Warren B. Powell, Professor Emeritus, Princeton University

wbpowell328@gmail.com

I spent a career working on a wide range of problems that involve making decisions over time, as new information is arriving. This problem class arises in virtually any human activity spanning science and engineering, energy, economics and finance, health, business and the social sciences. I refer to these as *sequential decision problems* which has attracted the attention of at least 15 distinct research communities that focus on methodology (I am not counting the myriad application domains). I came to call this the “jungle of stochastic optimization,” as this captured the diversity among the communities.

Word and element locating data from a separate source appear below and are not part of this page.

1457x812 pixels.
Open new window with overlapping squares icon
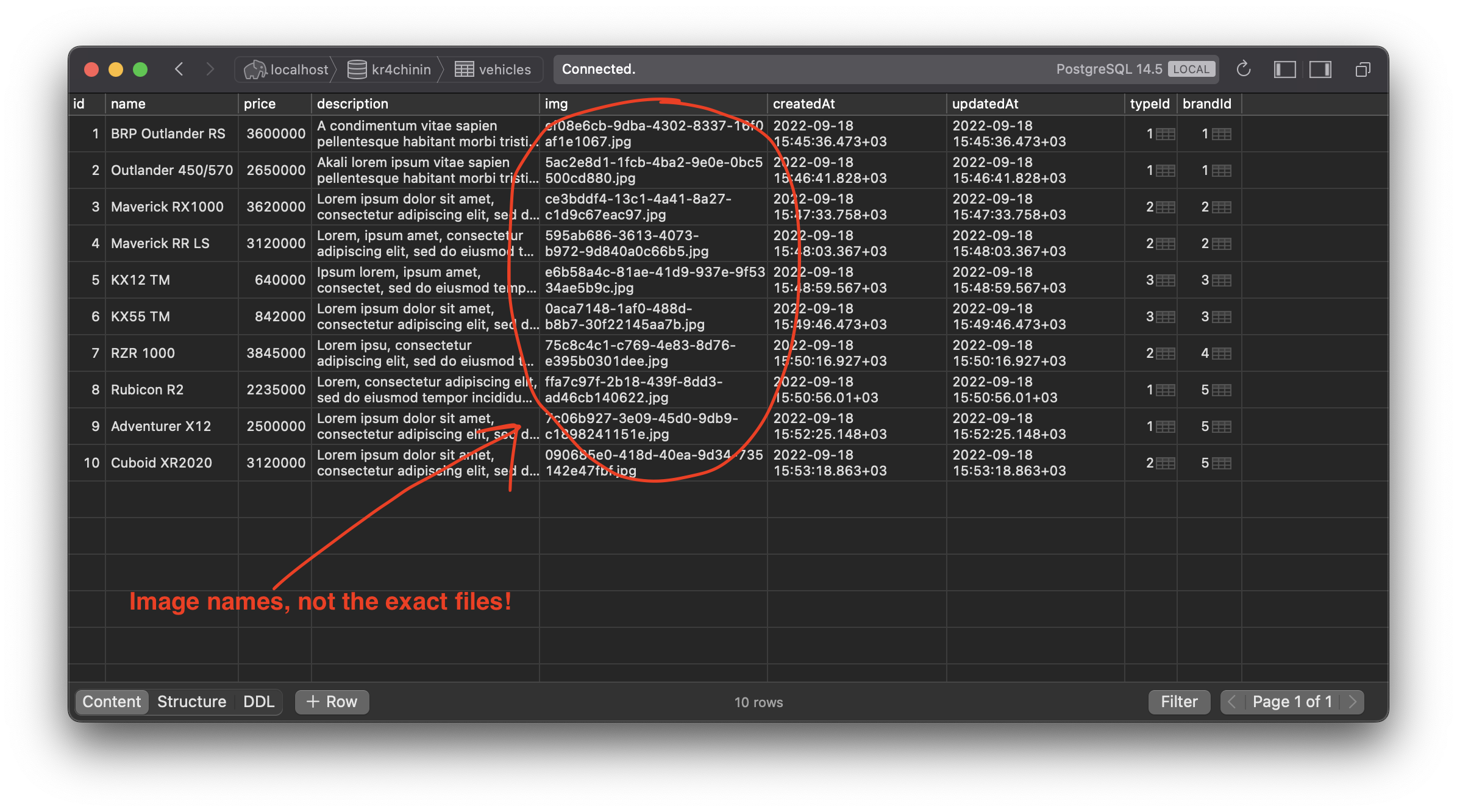[1363, 69]
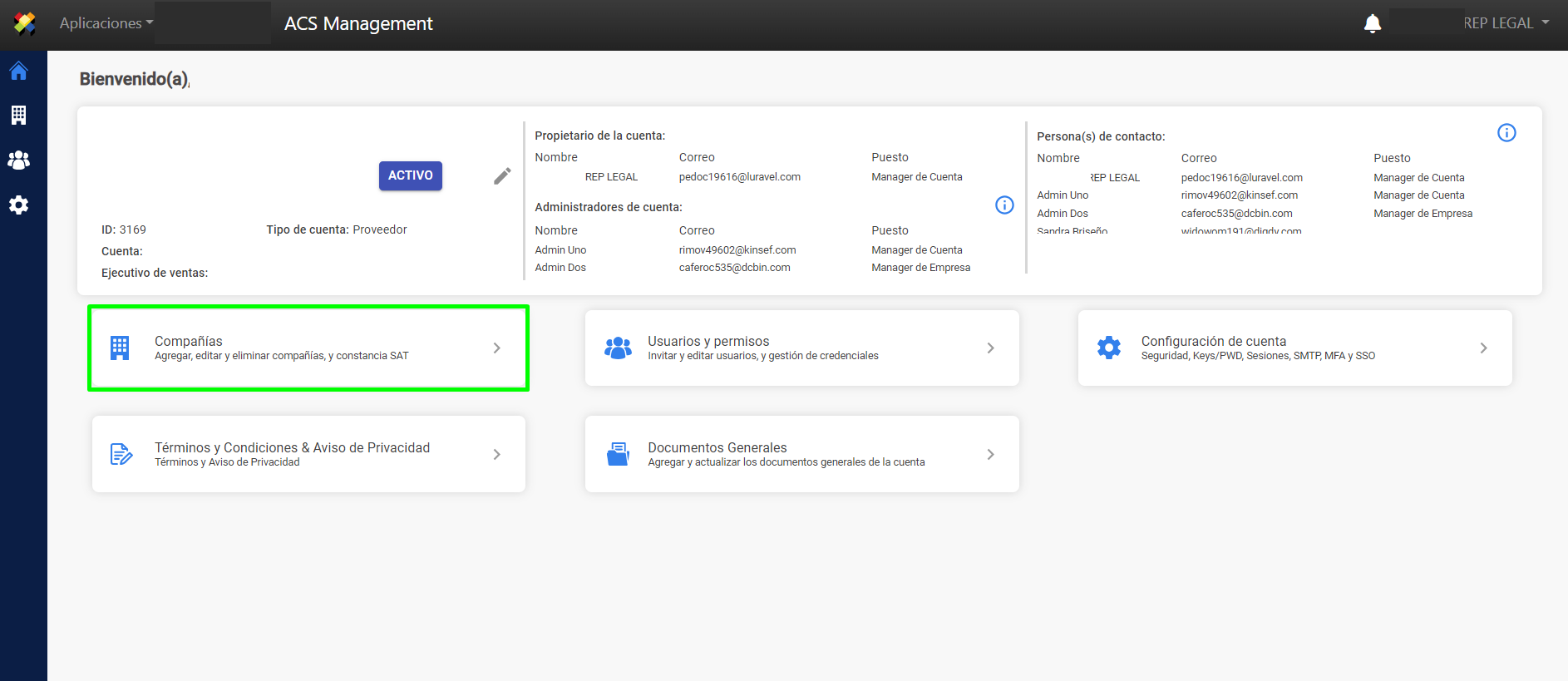Screen dimensions: 1568x681
Task: Open the users group icon in sidebar
Action: click(x=19, y=160)
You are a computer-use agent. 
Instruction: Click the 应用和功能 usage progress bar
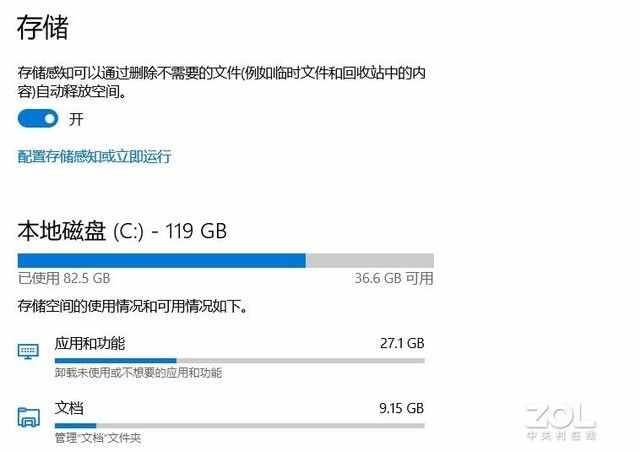point(239,360)
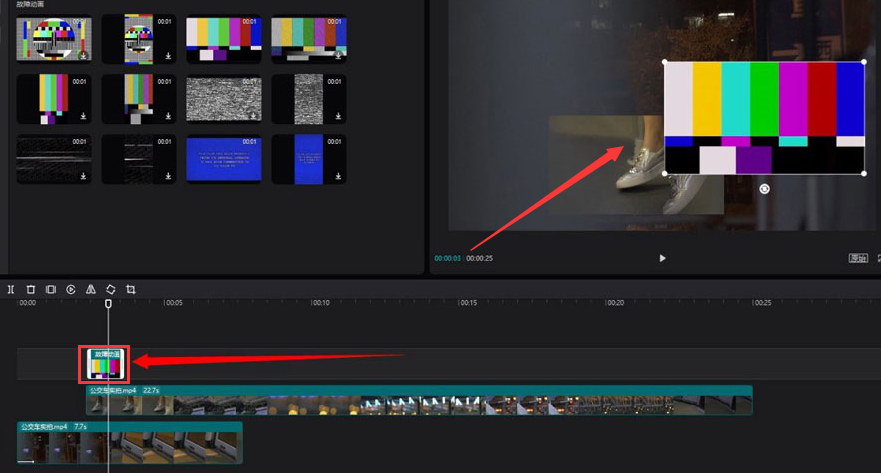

The 15 communities use eight distinct notational systems, in addition to various dialects. More subtle are the meanings associated with common terms such as “state variable,” “decision/action/control,” “transition function,” “policy,” “objective function,” and “model.” There are sharp differences in how each community writes down a problem. Some use a standard formalism to find the best policy while optimizing some metric. Others express a problem by directly writing down a method for making a decision (known as a policy). There are also significant differences in the handling of uncertainty (if present).

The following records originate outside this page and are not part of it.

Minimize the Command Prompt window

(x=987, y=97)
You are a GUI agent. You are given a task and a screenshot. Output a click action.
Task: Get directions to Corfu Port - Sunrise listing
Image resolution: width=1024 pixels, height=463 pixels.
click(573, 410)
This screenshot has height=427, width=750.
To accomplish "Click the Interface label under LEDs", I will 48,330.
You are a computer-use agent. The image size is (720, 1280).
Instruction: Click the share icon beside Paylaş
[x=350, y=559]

One of the major challenges of sequential decision problems is finding good methods for making decisions. So far I have found about 45 ways of expressing “method of making a decision” in the English language (feel free to contribute your own right here). I have settled on the word “policy” which is familiar both in every day English, but is also widely used by some of the academic communities that work in this space.

I present the modeling style of each of the 15 communities in chapter 2 of my new book, Reinforcement Learning and Stochastic Optimization: A unified framework for sequential decisions, (see section 2.1). This makes it possible for people to quickly review all the different modeling styles, since I use the notation of each community as well as the way each community expresses a problem on paper.

Just as important as the differences in how problems are expressed on a sheet of paper is the characteristics of the problems that each community tends to tackle. Not surprisingly, this is a moving target since the pressure to innovate pushes each community to search out new applications. Part of the language challenge is that the terms used by different communities (such as “control” in engineering or “action” in computer science) tends to come with preconceptions about the class of problems (engineers tend to work on continuous problems, computer scientists tend to work on problems with discrete actions).

In my book I offer a single modeling framework that represents *any* sequential decision problem. I argue that all the different methods for making decisions can be organized into four classes of policies (see Chapter 11 for a thorough discussion of all four classes, which are then covered in depth in chapters 12-19). I present a problem involving energy storage (in chapter 11) where I show that each of the four classes of policies may work best depending on the specific characteristics of the data. I also point out a number of ways to build hybrids involving two or more classes of policies (see section 11.7). This finding highlights the need to combine the skills of all of the communities!

As this is being written, several communities are steadily developing methods that fall in each of the four classes of policies, increasing the overlap that otherwise remains hidden behind the fog of languages. I prepared the graphic to the left that illustrates how seven of the 15 communities have steadily evolved from one to up to four classes of policies (click here for a very short powerpoint presentation with this slide).

Designing a common language helps to expose the differences in the languages used by the different communities. At the same time, it highlights the benefits of a common language, since each community has contributed different methods for solving problems. However, there is a big gap between creating a common language, and having everyone speak it.

An even bigger challenge than bridging different methodological communities is reaching out to the myriad application domains, where the most important issues are 1) the accessibility of the mathematics, 2) the ability to represent the problems within a problem domain, and 3) the ability to offer practical, implementable tools that work for a problem class.